### DIRECTIONS
Return the entries below word for word; no images should appear in the copy.

##### EXTRACTED ENTRIES

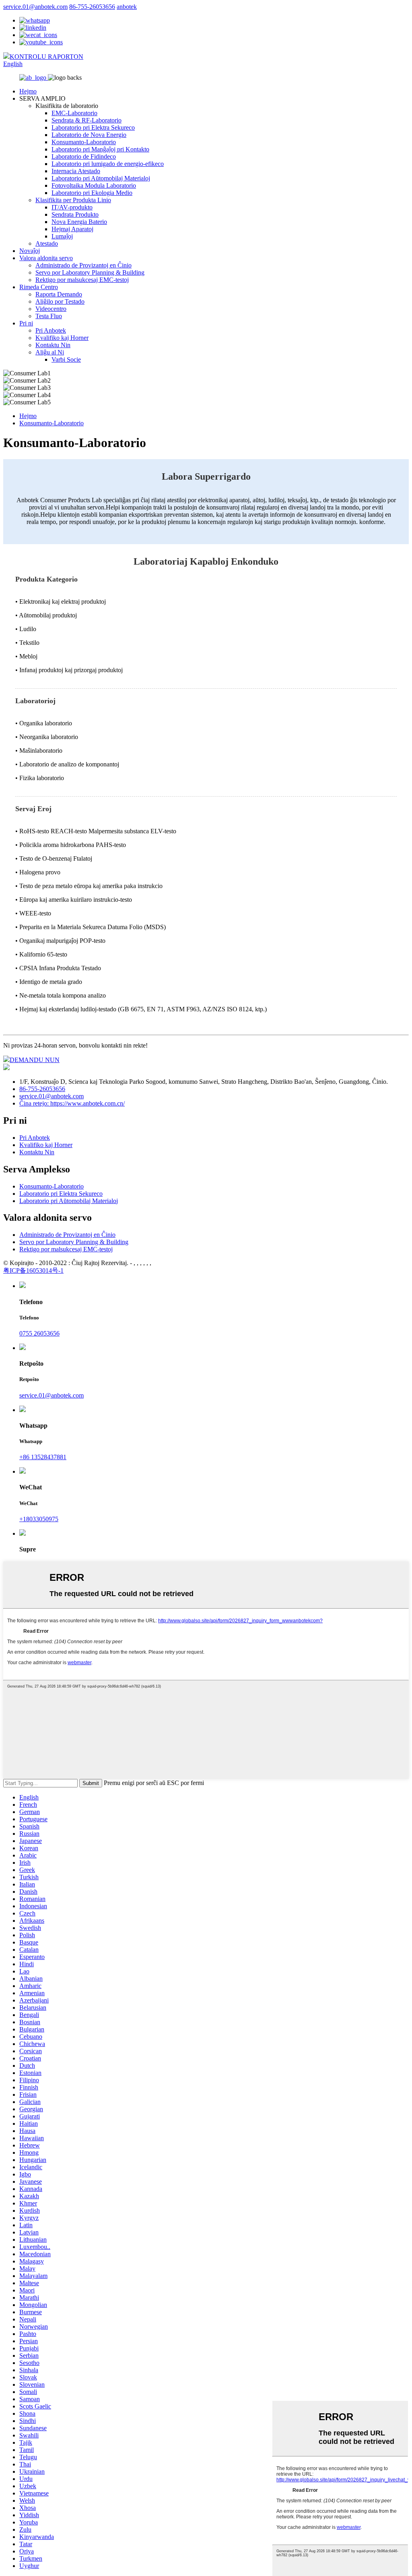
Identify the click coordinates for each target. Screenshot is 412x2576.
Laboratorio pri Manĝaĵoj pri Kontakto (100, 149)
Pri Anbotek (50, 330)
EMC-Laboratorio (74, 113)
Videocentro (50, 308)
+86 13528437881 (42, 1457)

##########

### ANSWER SPACE
Identify the click coordinates for each target. Screenshot is 412x2576.
Laboratorio pri Manĝaĵoj pri Kontakto (100, 149)
Pri Anbotek (50, 330)
EMC-Laboratorio (74, 113)
Videocentro (50, 308)
+86 13528437881 (42, 1457)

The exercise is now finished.